Recebo uma ligação de uma moça que me pede uma visita domiciliar com muita urgência para uma amiga de sua madrinha. Ela está tão ansiosa que quer me pagar antecipadamente

RobertaF20210720

Tento entender a história. Essa senhora que está doente foi na verdade a empregada de mais de 30 anos de uma tia. Sempre viveu na casa da patroa e não tinha mais família. Há cerca de 6 anos essa tia resolveu viajar para Europa, fechou a casa e informou que não mais precisaria dos serviços de sua funcionária. Ela ficou literalmente na rua e compadecida da situação a madrinha desta moça resolve abrigá-la por alguns meses.

Meses se tornaram anos. Só que atualmente a madrinha está com câncer de mama e se trata no Inca. Não pode fazer esforço nem pegar peso. A tal senhora aparentemente piorou muito do estado de saúde, não estava andando nem se alimentando e ninguém sabia o que fazer.

Perguntei: Mas nenhum médico foi vê até agora por quê?

– Bem doutora é o seguinte, elas moram em uma comunidade. Mas é bem no comecinho. Ninguém quer ir. Mas eu mesma irei com a senhora e pago o Uber.

Pensei mil vezes, mas não tive coragem de dizer não. Liguei para um amigo e pedi que ele fosse comigo. Depois de ouvir que eu era maluca e não madre Teresa de Calcutá, no outro dia lá fomos nós e Deus para ver a senhorinha.
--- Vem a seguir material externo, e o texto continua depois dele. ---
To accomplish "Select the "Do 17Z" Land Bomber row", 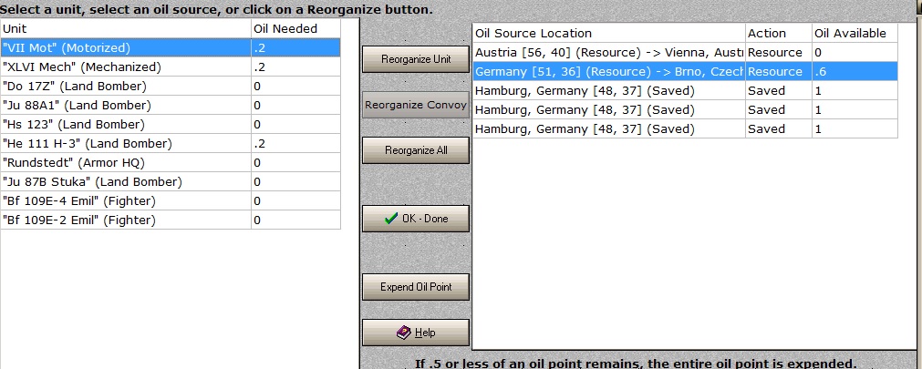I will tap(171, 87).

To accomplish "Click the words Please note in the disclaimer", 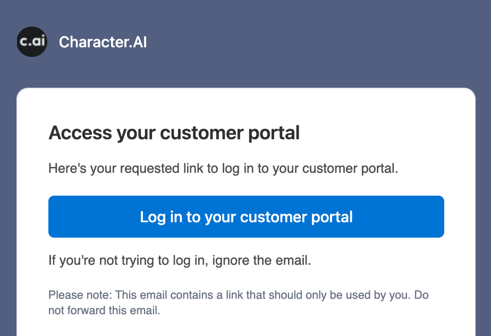I will 80,295.
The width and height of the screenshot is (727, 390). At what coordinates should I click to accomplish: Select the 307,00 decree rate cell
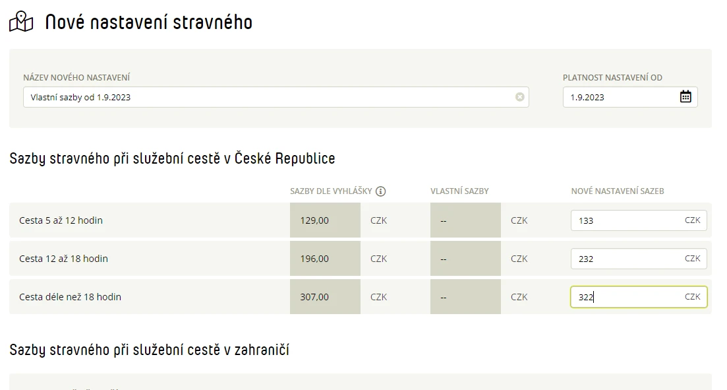(x=325, y=297)
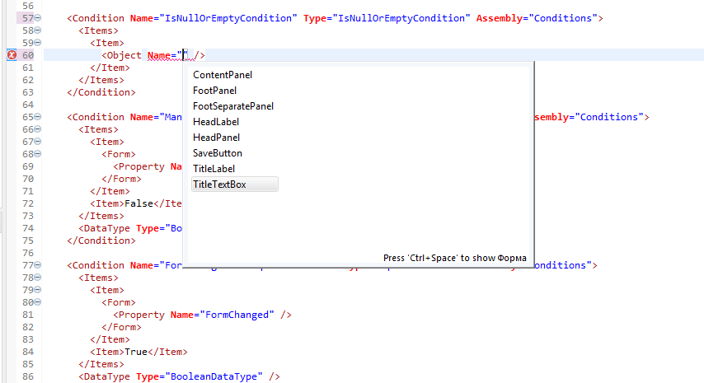Screen dimensions: 704x383
Task: Fold the Form element on line 68
Action: click(x=38, y=154)
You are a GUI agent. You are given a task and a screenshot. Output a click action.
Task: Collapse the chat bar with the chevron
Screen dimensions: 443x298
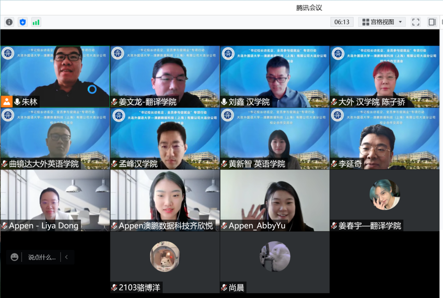coord(66,257)
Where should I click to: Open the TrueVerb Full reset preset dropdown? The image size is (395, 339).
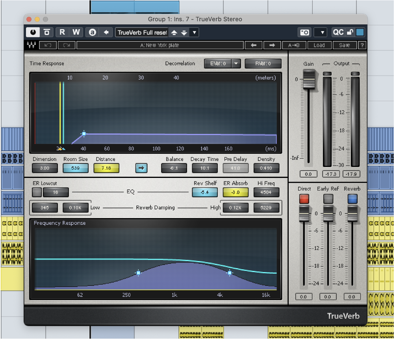pos(195,32)
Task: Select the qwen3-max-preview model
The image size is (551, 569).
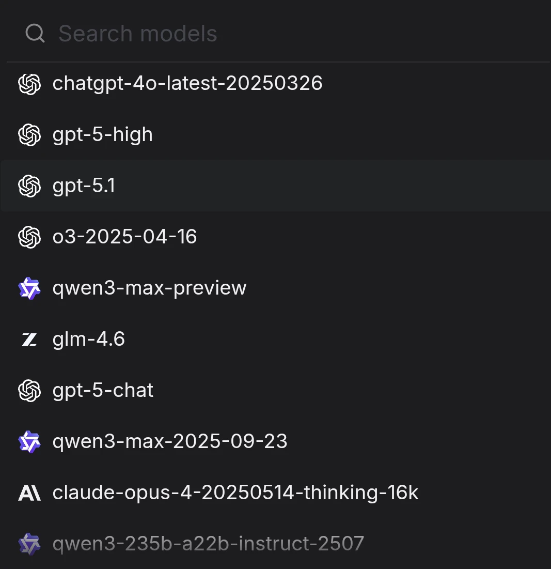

Era bem dentro da comunidade mesmo! Com direito a polícia na entrada, boca de fumo de fumo pelo meio e tudo aquilo que já sabemos sobre violência e afins.
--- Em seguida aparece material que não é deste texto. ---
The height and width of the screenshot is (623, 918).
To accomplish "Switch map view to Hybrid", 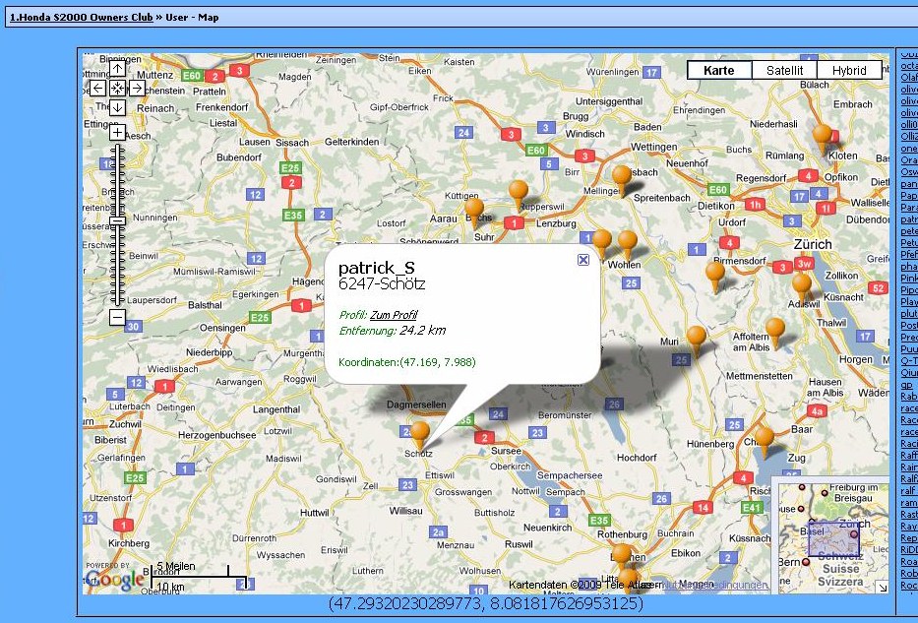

Meu amigo me olhava com aquela cara de “te avisei” e eu só pensei: Deus, Você tá vendo que tô indo pra uma boa ação. Olha lá hein? Não vai me faltar agora.
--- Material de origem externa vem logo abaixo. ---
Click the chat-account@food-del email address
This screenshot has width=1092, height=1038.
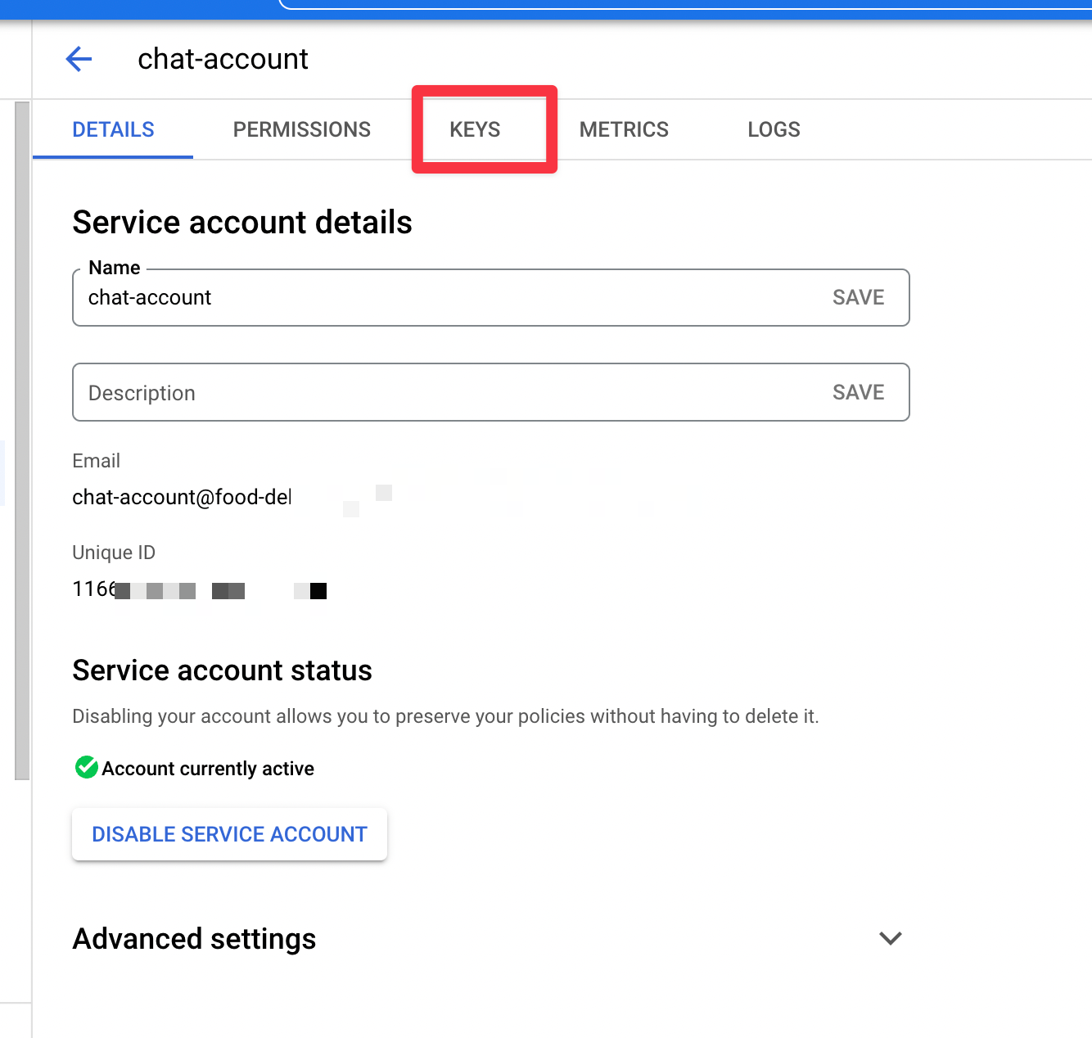[x=182, y=497]
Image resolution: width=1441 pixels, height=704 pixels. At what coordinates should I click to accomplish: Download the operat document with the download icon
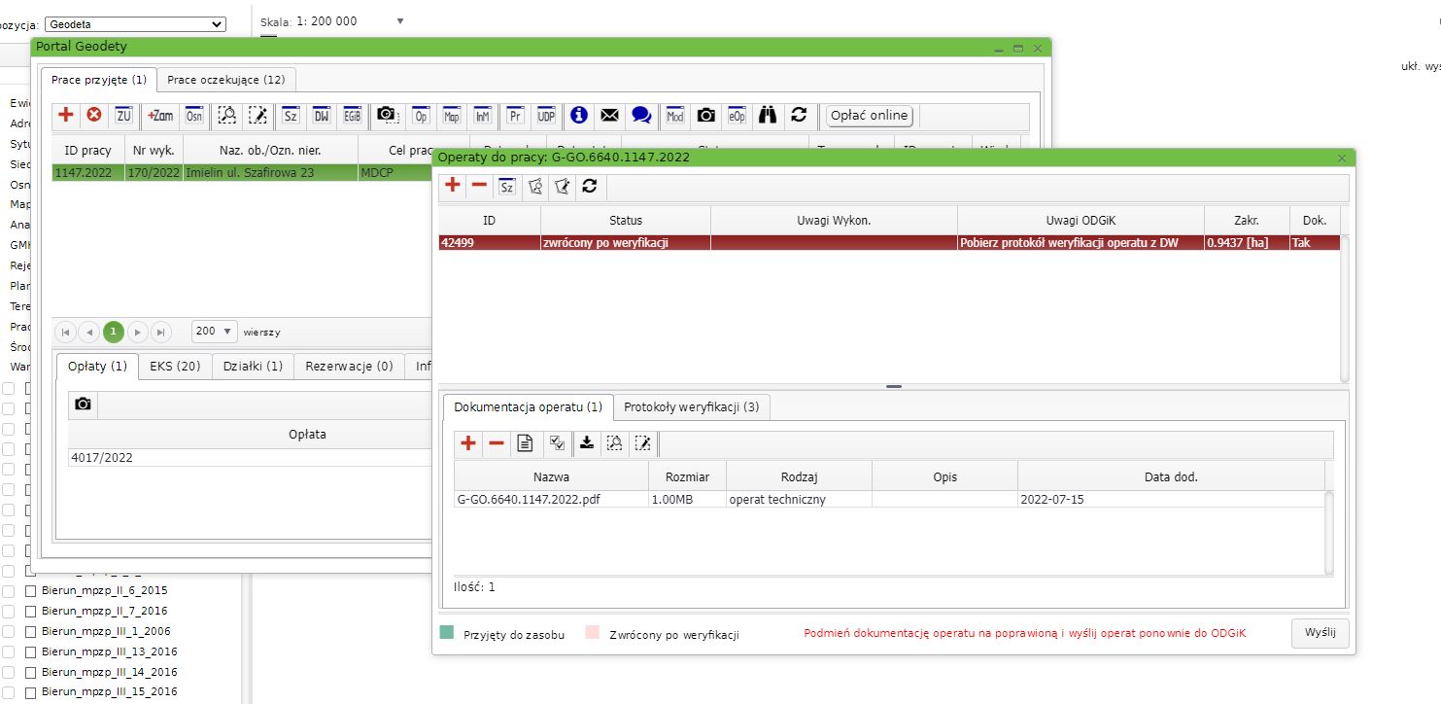tap(586, 443)
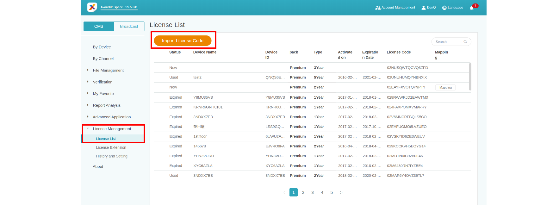
Task: Click the available space progress bar
Action: pos(119,10)
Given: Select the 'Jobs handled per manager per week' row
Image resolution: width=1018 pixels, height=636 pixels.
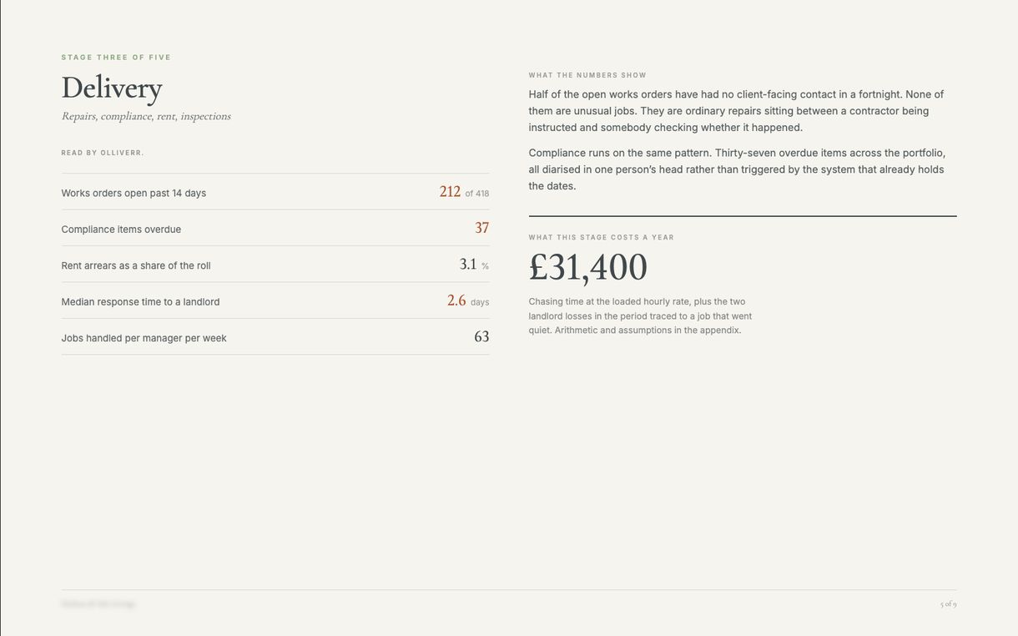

Entrei na casa, parecia de boneca! Tudo tão lindinho. A madrinha uma pessoa meiga que só! Quando entro no quarto para ver a senhorinha tive certeza da gravidade da situação. Ela não estava dormindo estava comatosa. Ao examiná-la vi que provavelmente era um gigantesco AVC hemorrágico. Olhei pra moça que me contatou e ela entendeu na hora. Fui à sala e da maneira mais branda que encontrei expliquei a madrinha que a senhora estava morrendo e que precisava ir para o hospital imediatamente.

Resolvi descer a rua, fui até a viatura da polícia e pedi que me ajudassem a chamar a ambulância. Os policiais não só foram super solícitos como inacreditavelmente a ambulância chegou em menos de 20 minutos. Ela foi levada e internada em CTI.

Ao me despedir a madrinha pega minhas mãos e diz: Filha não tenho palavras pra agradecer o que você fez hoje. Você estará sempre nas minhas orações. Eu só queria que alguém me dissesse o que fazer. Ninguém quis vir aqui e eu só queria que ela tivesse dignidade para morrer.

Eu só a abracei quase morrendo e meu amigo nem soube o que dizer. Descemos o morro. Fomos pra casa em silencio. Nenhum incidente aconteceu.

Dois dias depois ela faleceu. Realmente era um AVC hemorrágico absurdo como eu havia previsto. Respirei fundo e agradeci o aprendizado. Fiz minha parte e agora ela descansa nos braços de Deus!

Hoje já não posso mais me arriscar tanto, depois de um assalto e um sequestro, infelizmente a violência me fez repensar. Mas nunca me arrependi desse dia e dessa grande lição.